Frederic Edwin Church · The Heart of the Andes
Frederic Edwin Church (American, 1826–1900), 1859. Oil on canvas, 167.9 cm × 302.9 cm (68⅛ in × 119¼ in). New York, Metropolitan Museum
America’s greatest landscape painter, Frederic Edwin Church, represents the culmination of the Hudson River School: he had Thomas Cole’s love for the landscape, Asher Brown Durand’s romantic lyricism, and Albert Bierstadt’s grandiloquence, but was definitely braver and technically more gifted than anyone of them.
Church’s early works (such as “Home by the Lake”, 1852) were clearly inspired by his master Thomas Cole, but then Church, inspired by the adventures of Alexander von Humboldt, traveled to South America searching new landscapes to paint. After returning to New York, Church painted “The Heart of the Andes”, possibly his most famous work.

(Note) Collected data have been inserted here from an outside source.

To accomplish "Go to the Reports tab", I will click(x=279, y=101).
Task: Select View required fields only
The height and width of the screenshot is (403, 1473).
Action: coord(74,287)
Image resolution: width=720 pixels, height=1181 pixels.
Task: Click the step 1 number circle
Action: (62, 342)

“The Heart of the Andes” does not depict a specific place in South America, but an idealized landscape, a compendium of memories from the artist’s journey to the South. At the background we can see the snow-capped Mount Chimborazo, a volcano in Ecuador that Church painted in several works. In the midst of the vegetation in the foreground a wooden cross can be spotted. Despite the enormous size of the canvas, the level of detail is spectacular, and Church has paid special attention to the flowers and exotic birds.
Church exhibited “The Heart of the Andes” at his studio in early 1859. The work was enthusiastically received, and more than 12,000 people paid the admission fee to admire the painting. Mark Twain said that “The Heart of the Andes” was “in my mind now, and the smallest feature could not be removed without my detecting it”. After the exhibition, Church sold the painting for $10,000 (then the highest price ever paid for a work by a living American artist) to Margaret Dows, who in 1909 bequeathed the painting to the Metropolitan Museum of Art in New York.